Here is a simple example implementing this smart rulebook-neighborhood pair as a kernel and using convolution to run the model.
%matplotlib notebook
import numpy as np
from scipy.ndimage import convolve
import matplotlib.pyplot as plt
from matplotlib.animation import FuncAnimation
from matplotlib.animation import PillowWriter
from IPython.display import HTML
plt.rcParams["animation.html"] = "jshtml"
#random initial conditions
life = np.random.randint(2, size=(200, 200))

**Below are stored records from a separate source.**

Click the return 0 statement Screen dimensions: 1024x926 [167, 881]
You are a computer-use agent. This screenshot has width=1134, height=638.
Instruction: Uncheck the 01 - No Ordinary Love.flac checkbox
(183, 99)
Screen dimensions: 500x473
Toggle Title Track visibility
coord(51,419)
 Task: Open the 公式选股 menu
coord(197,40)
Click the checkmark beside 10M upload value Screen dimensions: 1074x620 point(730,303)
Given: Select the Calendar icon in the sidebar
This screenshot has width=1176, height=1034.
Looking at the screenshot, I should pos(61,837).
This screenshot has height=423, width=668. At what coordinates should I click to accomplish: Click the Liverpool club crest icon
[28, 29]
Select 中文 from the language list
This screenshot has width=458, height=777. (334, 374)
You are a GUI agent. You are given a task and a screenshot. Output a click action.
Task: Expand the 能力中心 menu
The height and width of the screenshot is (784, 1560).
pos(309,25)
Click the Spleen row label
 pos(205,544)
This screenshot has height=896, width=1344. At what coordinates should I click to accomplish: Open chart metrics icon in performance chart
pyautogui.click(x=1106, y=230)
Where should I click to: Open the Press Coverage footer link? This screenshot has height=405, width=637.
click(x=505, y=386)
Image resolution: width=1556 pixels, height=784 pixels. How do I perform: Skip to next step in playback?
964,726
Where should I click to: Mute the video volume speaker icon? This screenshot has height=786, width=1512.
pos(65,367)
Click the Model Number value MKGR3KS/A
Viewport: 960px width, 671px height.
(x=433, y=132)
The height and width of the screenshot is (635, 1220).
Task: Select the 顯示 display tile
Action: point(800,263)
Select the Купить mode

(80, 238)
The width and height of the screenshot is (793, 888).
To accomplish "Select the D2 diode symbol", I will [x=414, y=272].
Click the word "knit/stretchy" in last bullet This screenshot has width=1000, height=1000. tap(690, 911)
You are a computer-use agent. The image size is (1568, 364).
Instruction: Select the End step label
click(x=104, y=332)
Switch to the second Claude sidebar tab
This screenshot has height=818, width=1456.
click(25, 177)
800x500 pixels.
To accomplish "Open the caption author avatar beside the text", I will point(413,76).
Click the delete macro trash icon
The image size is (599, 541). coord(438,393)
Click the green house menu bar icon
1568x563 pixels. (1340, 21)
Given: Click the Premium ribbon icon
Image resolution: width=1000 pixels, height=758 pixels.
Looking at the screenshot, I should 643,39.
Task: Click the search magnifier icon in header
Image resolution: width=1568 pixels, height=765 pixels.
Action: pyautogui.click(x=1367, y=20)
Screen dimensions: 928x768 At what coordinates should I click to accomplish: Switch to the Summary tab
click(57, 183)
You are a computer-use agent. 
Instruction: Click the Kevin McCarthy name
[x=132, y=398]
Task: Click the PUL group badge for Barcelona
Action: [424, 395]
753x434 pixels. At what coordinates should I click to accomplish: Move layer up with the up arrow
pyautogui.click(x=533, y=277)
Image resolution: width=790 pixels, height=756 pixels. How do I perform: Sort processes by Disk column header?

#kernel to sum 8 neighbors with center value counting center state
kernel = np.array([[1, 1, 1],
[1, 10, 1],
[1, 1, 1]])
#rulebook based on number of active neighbors and center state
table = np.zeros(20, dtype=np.uint8)
table[[3, 12, 13]] = 1
#initialize figure
fig, ax= plt.subplots(figsize=(6,6))
im = ax.imshow(life)
#animation function
def animate(i):
life=im.get_array()
#We use fixed boundary conditions with dead cells beyond our space
#mode='wrap' would consider periodic boundary conditions
life = convolve(life, kernel, mode='constant', cval=0)
im.set_array(table[life])
return [im]
#animation details
fps = 30
anim = FuncAnimation(fig,animate,frames=10*fps,interval=1000/fps)
anim.save('gol.gif', dpi=90)
MovieWriter ffmpeg unavailable; using Pillow instead.